Pre and Post Operative Care for Oral Surgery in Buffalo Grove


Whether you're getting ready for surgery or want to know what to expect afterwards, here's how to prepare

    Pre-Operative Care


    In order to make sure that we can carry through with your procedure, you must adhere to a few preoperative rules. First of all, make sure you are on time! We typically schedule operations between the hours of 7 a.m. and 12 p.m. We would love to start on time so we don’t inconvenience our other patients and so that you are guaranteed the best service that we have to offer. Also, you shouldn’t drink any water or eat any food 6 hours prior to the surgery. Doing this could prevent us from being able to perform the operation. Follow these two simple rules, and there should be nothing in the way of having a successful oral surgery!


    Post-Operative Care


    To minimize pain and other effects from surgery, follow these rules:

    1. Do not disturb the wound with the fingers or by sucking on it. Bite firmly on gauze for 45 minutes without changing it. Keep swallowing the saliva in the mouth. Remove the gauze after 45 minutes. The saliva may be tinged with blood for 24-48 hours, but the saliva should be swallowed as the motion of spitting may precipitate bleeding.

    2. Alleviate discomfort with pain relievers as directed. Two Tylenol or Advil tablets should be taken before the effects of the local anesthetic disappear. Thereafter, one or two tablets every 4 hours may be taken as needed. Medication given by prescription should be taken as directed on the label, and also started before the effect of the local anesthetic disappears. Avoid taking medications on an empty stomach. Eat something with consistency, such as mashed potatoes, oatmeal, or a banana, as this helps to prevent an upset stomach. Greasy food should be avoided for 12 hours. See specific food guidelines below.

    3. Reduce swelling with ice. To help minimize the swelling, which may occur later, use an ice bag, half-hour on and half-hour off for the first 24-48 hours following a surgical procedure. The maximum amount of swelling normally occurs after 36-48 hours. Heat compresses may be used after 48 hours.

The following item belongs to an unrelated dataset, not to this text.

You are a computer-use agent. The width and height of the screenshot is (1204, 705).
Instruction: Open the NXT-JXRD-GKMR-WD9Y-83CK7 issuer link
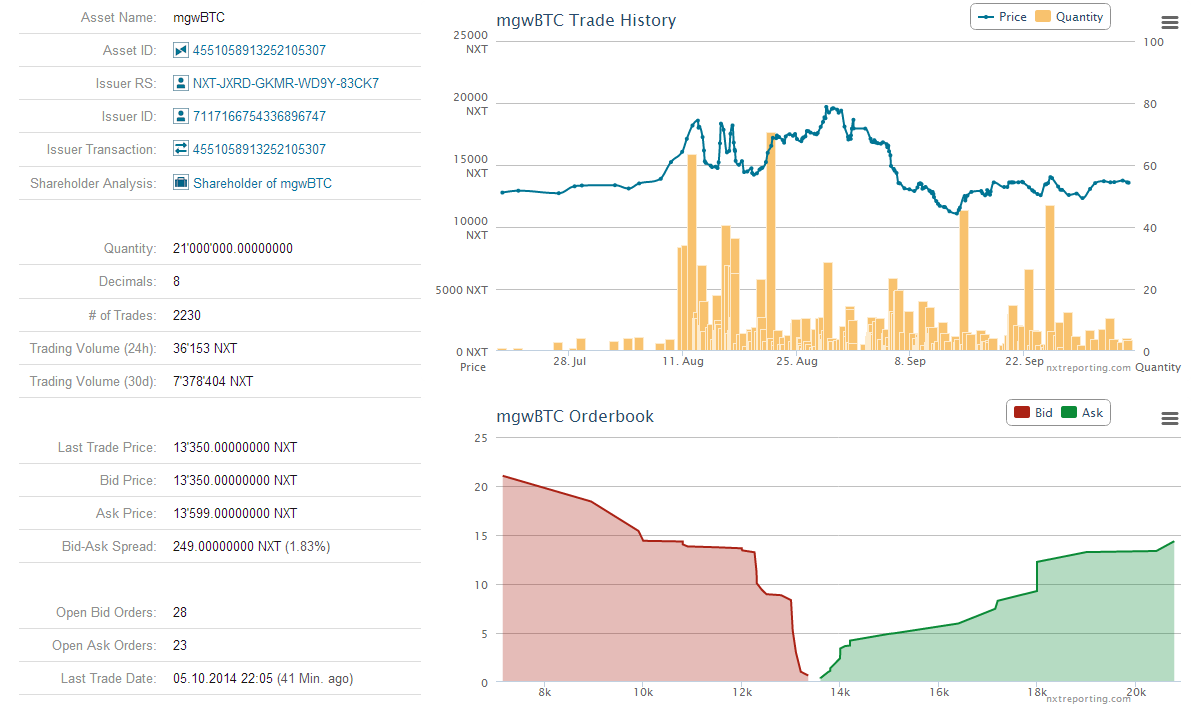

    4. Stop bleeding with gauze. Some bleeding is normal following all procedures for 24-48 hours. But if bleeding is excessive, it should be contained. Place gauze or a moist tea bag over the wound. Hold firmly for 60-90 minutes by closing teeth. Replace the gauze, and maintain pressure on the wound for another hour. If bleeding doesn’t diminish after a sensible length of time, call us for further instructions. There is a doctor on call 24 hours a day and he may be reached by calling 847-276-2500.

    5. Follow a soft-food and liquid diet. Following routine extractions, a soft diet such as soup, combined foods, and food supplements, Susticial, Ensure, Nutriment, etc., should be consumed for the first 24 hours. After a day, unless specified, a normal diet may be gradually resumed as tolerated.

    6. Maintain careful oral hygiene. Do not rinse the area of surgery for 18 hours. After 18 hours, brushing of all teeth should be resumed, preferably with a soft brush. AFTER one week following surgery, rinse gently with salt water at least once a day. Healing will occur more rapidly when good oral hygiene is observed.
    7. Patients who have dentures inserted immediately after surgery should not remove their dentures until they have seen their dentist, which will normally occur within 48 hours, or unless otherwise instructed. Rinsing with iced salt water, with the dentures in place, several times a day helps maintain good oral hygiene.

    8. Limit activities. Keep physical activity to a minimum for the first day. Sports should be avoided for 3-4 days unless otherwise instructed.

    9. Miscellaneous Pain in the ear, difficulty swallowing, difficulty in opening and closing the jaw, and some local discoloration of the skin are additional symptoms that occur with differing frequency. These symptoms are almost always short-term, and should relinquish during the regular healing period.

    Sedation Options


    Oral and maxillofacial surgery involves using anesthesia or other medication to put you at ease during your procedure. This must be done carefully, and the doctor must have a confident grasp on the amount of anesthesia he or she is giving to a patient. Dr. Frank specializes in oral surgery, so he deals with anesthesia on a daily basis. Because Dr. Frank has received the necessary training in sedation during surgery, we offer all levels of sedation:

    General anesthesia – General anesthesia is also given in the form of an IV. This medication results in the complete loss of consciousness, so you will not remember any of the surgery and will need more time for the sedation effects to wear off. General anesthesia is known for having an excellent safety record for an office procedure but can also be used within a hospital setting.

    Oral sedation – May be an alternative option to local anesthesia. It is medication taken orally to put you into a relaxed state before operation.

    Nitrous oxide – Also known as laughing gas, nitrous oxide is used in tandem with local anesthesia as well as the sedation choices below. You will be completely relaxed and less aware of your surroundings, but you’ll remember your procedure.

    IV sedation – A medicine given to you through IV into your arm or hand. This causes complete relaxation but will not render you unconscious. However, you will remember little to nothing about the procedure.